Seminars & Events for Graduate Student Seminar

September 15, 2016
12:30pm - 1:30pm
Geometry of Nonlinear Wave Equations

I will give an overview of a geometric approach to the issue of local well-posedness for quasilinear wave equations, and sketch its application to the proof of the Bounded L^2 Curvature Conjecture.

Speaker: Ross Granowski , Princeton University
Location:
Fine Hall 110
September 22, 2016
12:30pm - 1:30pm
The Formation of Shocks in Nonlinear Wave Equations

I will discuss long time existence properties of certain quasilinear wave equations.  The focus will be on a kind of singularity that occurs even when the initial data is very regular.  Moreover, we shall see that the blow up is very geometric in nature.

Speaker: John Anderson , Princeton University
Location:
Fine Hall 110
September 29, 2016
12:30pm - 1:30pm
Ergodic theory and negative curvature

Ergodic theory is a very robust method to understand/distinguish dynamical systems. To a Riemannian manifold (M,g) we can associate a canonical dynamical system, its geodesic flow. During this talk we will discuss the ergodic theory of geodesic flow on negatively curved manifolds. We will prove results about entropy of this flow and explain how starting from that we can conclude information about isometry groups and connection to open problems.

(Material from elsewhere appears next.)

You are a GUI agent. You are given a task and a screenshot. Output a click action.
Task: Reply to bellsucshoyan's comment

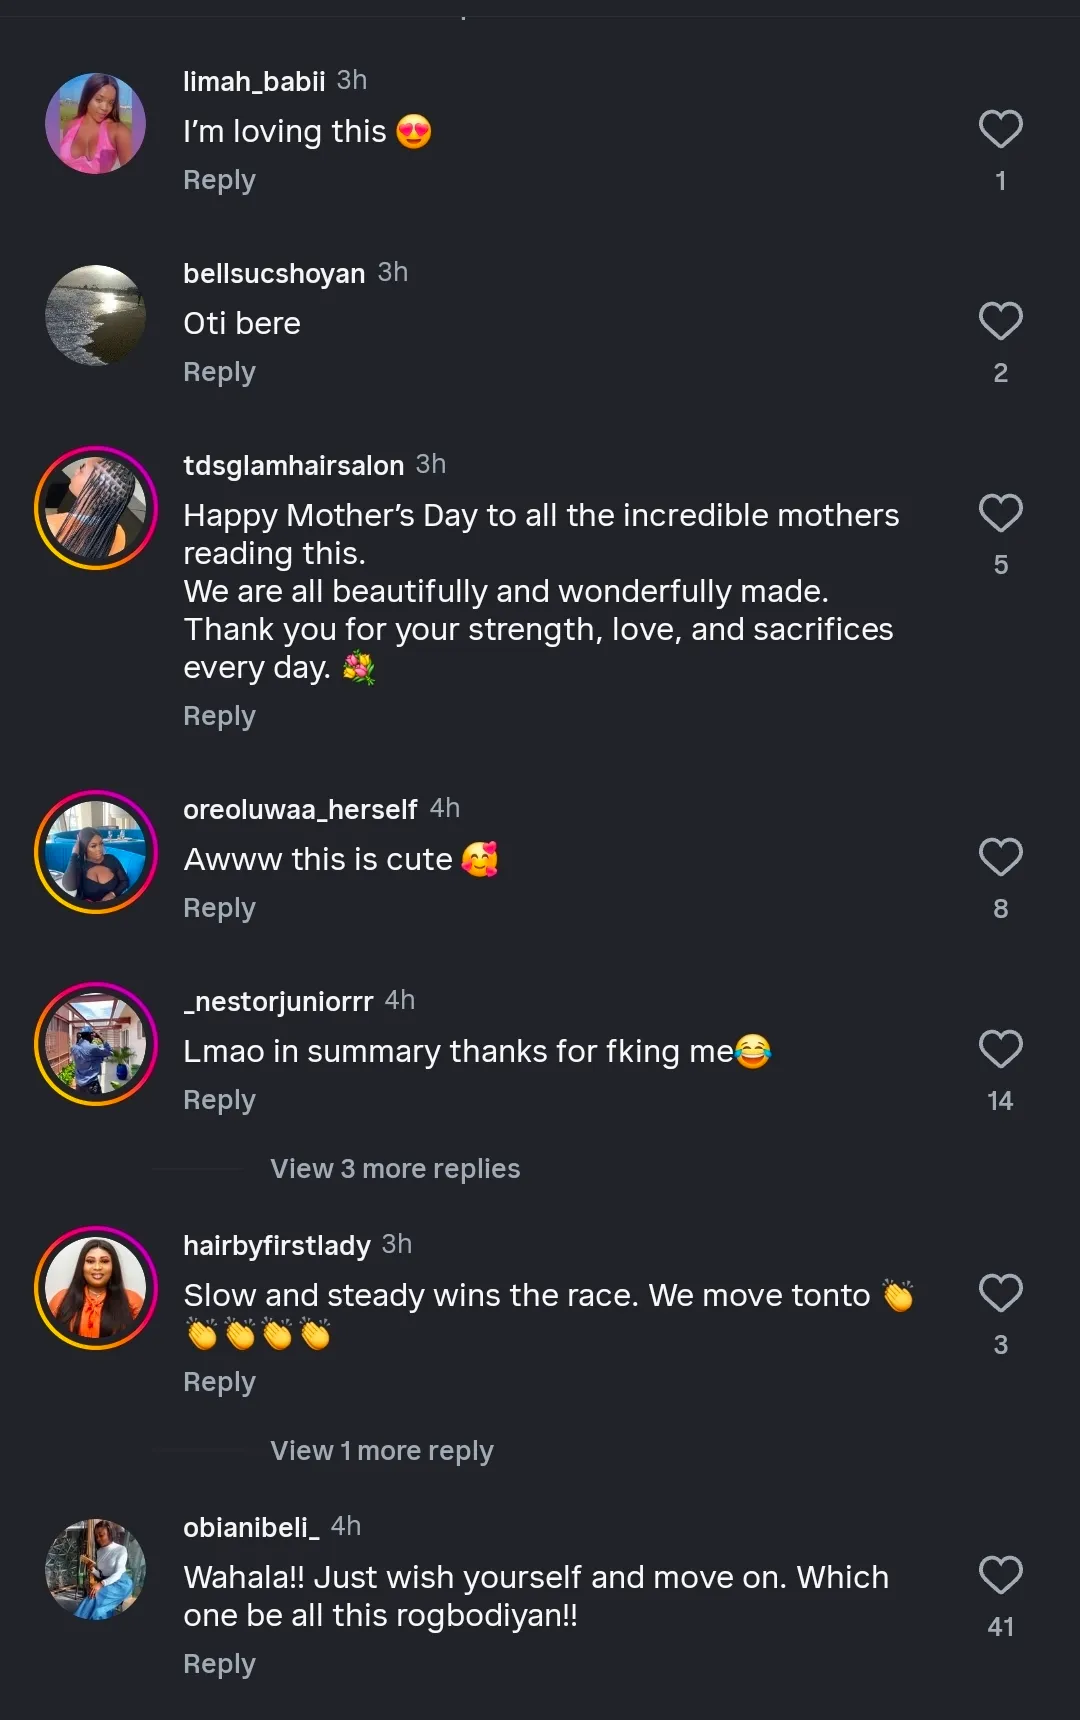point(219,373)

Speaker: Anibal Velozo , Princeton University
Location:
Fine Hall 110
October 6, 2016
12:30pm - 1:30pm
Lefschetz Pencils

We will discuss Lefschetz pencils and will prove Lefschetz's theorem on hyperplane sections (without using transcendental methods), which will give us a more or less full understanding of the (co)homology of nonsingular complex algebraic varieties up to the middle dimension. Time permitting we will also discuss the Picard Lefschetz monodromy formulas and sketch a proof that will follow roughly the same lines as our proof of the weak Lefschetz theorem.  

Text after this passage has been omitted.